Her stare cut to him. Don’t make promises we may not be able to keep. He knew they weren’t supposed to promise victims.
The machines near Lily were beeping too quickly. The doctor had warned them not to stress Lily too much. Cadence pulled out her card. Placed it on the small nightstand. “Your memory might come back to you.” With the drug dose she’d been given, there was no guarantee of that. The perp had known exactly what he was doing when he gave her the lethal mix of Rohypnol and chloroform. “If you remember anything about the killer or your ordeal, call me.”
A weak nod from Lily.
Cadence rose. Kyle followed behind her as they advanced toward the door.
“I didn’t scream.”
Cadence felt goose bumps rise on her arms. She looked back at Lily.
She seemed so small in the hospital bed.
Lily shook her head. “You found me,” Lily whispered. “But I didn’t scream.”
“No,” Cadence said. “You didn’t. We heard the thuds from where you were hitting the bed.” She’d had a gag in her mouth, so, of course, Lily hadn’t screamed.
There’s something more here.
“I didn’t scream,” Lily repeated. Another tear tracked down her cheek. She gave a slow nod, as if reaffirming she’d done the right thing.
Done as she’d been told?
Cadence pushed open the hospital room door.
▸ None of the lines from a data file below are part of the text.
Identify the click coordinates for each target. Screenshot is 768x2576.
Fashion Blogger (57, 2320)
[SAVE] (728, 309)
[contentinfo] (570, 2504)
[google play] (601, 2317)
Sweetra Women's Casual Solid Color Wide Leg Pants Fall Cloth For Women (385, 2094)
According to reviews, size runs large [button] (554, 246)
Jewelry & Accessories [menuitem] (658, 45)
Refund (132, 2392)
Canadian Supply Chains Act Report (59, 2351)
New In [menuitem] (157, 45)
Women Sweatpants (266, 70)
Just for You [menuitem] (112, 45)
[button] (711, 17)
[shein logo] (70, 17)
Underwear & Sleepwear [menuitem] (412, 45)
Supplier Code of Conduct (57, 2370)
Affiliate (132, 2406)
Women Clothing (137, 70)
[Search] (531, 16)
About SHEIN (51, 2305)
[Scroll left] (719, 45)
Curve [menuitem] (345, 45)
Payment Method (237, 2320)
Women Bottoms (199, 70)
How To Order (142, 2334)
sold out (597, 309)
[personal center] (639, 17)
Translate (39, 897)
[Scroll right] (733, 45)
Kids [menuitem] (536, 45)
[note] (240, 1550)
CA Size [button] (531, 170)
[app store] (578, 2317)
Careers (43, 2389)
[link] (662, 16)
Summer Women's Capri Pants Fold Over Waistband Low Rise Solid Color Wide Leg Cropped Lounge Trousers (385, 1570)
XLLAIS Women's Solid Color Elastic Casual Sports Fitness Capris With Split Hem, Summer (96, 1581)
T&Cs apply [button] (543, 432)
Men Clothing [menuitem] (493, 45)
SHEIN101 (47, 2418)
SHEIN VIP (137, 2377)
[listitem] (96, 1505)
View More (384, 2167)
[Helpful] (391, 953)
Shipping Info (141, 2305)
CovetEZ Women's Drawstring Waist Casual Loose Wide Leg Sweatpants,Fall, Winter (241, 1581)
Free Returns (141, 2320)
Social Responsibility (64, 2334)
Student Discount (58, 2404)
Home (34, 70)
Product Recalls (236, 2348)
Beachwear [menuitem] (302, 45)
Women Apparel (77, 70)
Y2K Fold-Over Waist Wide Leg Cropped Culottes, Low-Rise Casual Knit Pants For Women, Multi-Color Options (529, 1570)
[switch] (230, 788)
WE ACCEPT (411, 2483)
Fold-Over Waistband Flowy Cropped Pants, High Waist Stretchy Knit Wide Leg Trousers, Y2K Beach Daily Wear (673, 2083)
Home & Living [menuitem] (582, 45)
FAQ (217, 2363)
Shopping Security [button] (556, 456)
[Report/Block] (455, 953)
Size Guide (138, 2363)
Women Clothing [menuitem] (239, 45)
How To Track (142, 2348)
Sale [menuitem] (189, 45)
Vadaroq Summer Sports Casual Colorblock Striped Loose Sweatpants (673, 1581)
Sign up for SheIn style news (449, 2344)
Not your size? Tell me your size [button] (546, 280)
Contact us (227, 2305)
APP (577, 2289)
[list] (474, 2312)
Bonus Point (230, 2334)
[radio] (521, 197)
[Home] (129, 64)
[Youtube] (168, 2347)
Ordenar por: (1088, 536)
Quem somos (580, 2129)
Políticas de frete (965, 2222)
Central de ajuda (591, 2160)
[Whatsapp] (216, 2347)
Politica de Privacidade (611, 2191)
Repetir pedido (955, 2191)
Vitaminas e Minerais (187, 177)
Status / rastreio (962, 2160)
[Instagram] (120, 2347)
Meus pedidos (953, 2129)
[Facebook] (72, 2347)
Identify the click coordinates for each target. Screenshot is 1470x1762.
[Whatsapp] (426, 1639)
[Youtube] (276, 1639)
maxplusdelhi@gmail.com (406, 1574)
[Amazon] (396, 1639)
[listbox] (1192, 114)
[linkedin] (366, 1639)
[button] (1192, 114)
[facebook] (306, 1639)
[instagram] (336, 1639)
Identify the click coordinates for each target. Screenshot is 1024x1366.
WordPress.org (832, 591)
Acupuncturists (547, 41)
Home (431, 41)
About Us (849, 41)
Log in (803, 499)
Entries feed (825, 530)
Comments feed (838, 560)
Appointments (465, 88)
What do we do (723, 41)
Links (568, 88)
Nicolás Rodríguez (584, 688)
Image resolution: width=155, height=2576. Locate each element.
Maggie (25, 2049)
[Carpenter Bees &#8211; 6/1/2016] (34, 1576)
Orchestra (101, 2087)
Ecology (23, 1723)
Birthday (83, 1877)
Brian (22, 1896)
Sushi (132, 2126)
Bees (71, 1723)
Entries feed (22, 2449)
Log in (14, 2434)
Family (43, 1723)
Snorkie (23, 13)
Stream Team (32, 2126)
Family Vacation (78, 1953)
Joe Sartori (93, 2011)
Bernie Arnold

US Marshal Malcolm Williams waited outside.
“How is she?” he asked, dark eyes glinting.
“Breakable.” That was the word that came to mind. No—broken. “Protect her, Malcolm. If anything happens, if anything makes you nervous…”
His eyes held hers. She’d known Malcolm for years. He was a good man, a great marshal. “I’ll take care of her.”
She knew he would.
Kyle shook his hand.
Malcolm entered the hospital room.
“She’s not going to be able to help us,” Kyle said, voice rough as they walked down the hospital corridor.
“He made sure she couldn’t.” Actually, he’d tried to make sure Lily died. The dosage of Rohypnol and chloroform hadn’t been intended to knock her out. He’d wanted to kill her.
A very near thing.
They hurried into the elevator. The doors slid closed, sealing
them inside.
Cadence was too conscious of Kyle next to her. She glanced at him and found his bright gaze on her. “Are you all right?” Cadence had to ask him.
A grim nod. “I know he’s fucking with me. We can use that, Cadence.”
She didn’t want to use him. “I don’t—”
“As far as we know, he’s never reached out to any of the victims’ families before.”
He was right. They’d had Dani check in with the families—nothing.
“He called me,” Kyle continued as his eyes stared deeply into hers. “He let me hear Maria.”
He wasn’t giving up on the idea that he’d actually talked with his sister. And right then, she couldn’t push him to see the truth. Not when she hadn’t heard the call herself. Maybe I’m wrong. For him, she wanted to be. Cadence cleared her throat. “What does he hope to gain by contacting you?”
“Attention,” Kyle’s curt response. “He wants us to know who he is—and what he’s done.”
She didn’t think it was just about attention. Not with Kyle’s sister being so directly involved. It almost seemed more like a competition to her. A challenge, the killer versus Kyle. But she didn’t say that, not yet, because she needed to learn more about her victims first. Instead, Cadence told him, “I’ve got a profile developing. You and I need to compare notes and see what we have on this guy.”
“He’s going to take someone else.”
Cadence narrowed her eyes as she studied Kyle. “Another abduction so soon doesn’t seem to fit. From what I can tell, he’s taken a victim once a year.” Except…he started the one-a-year pattern three years after Maria vanished. Why the gap? Cadence didn’t know, not yet, but she would figure it out. Just as she would figure out the killer.
“And he’s kept the victim. We messed up his schedule. We changed his rules.” He ran a hard hand through his hair. “I’ve been building a profile, too.”
Kyle had his own background in behavioral science. He was good—damn good—at developing profiles. Only he didn’t work like Cadence. He focused on the killer from the word go.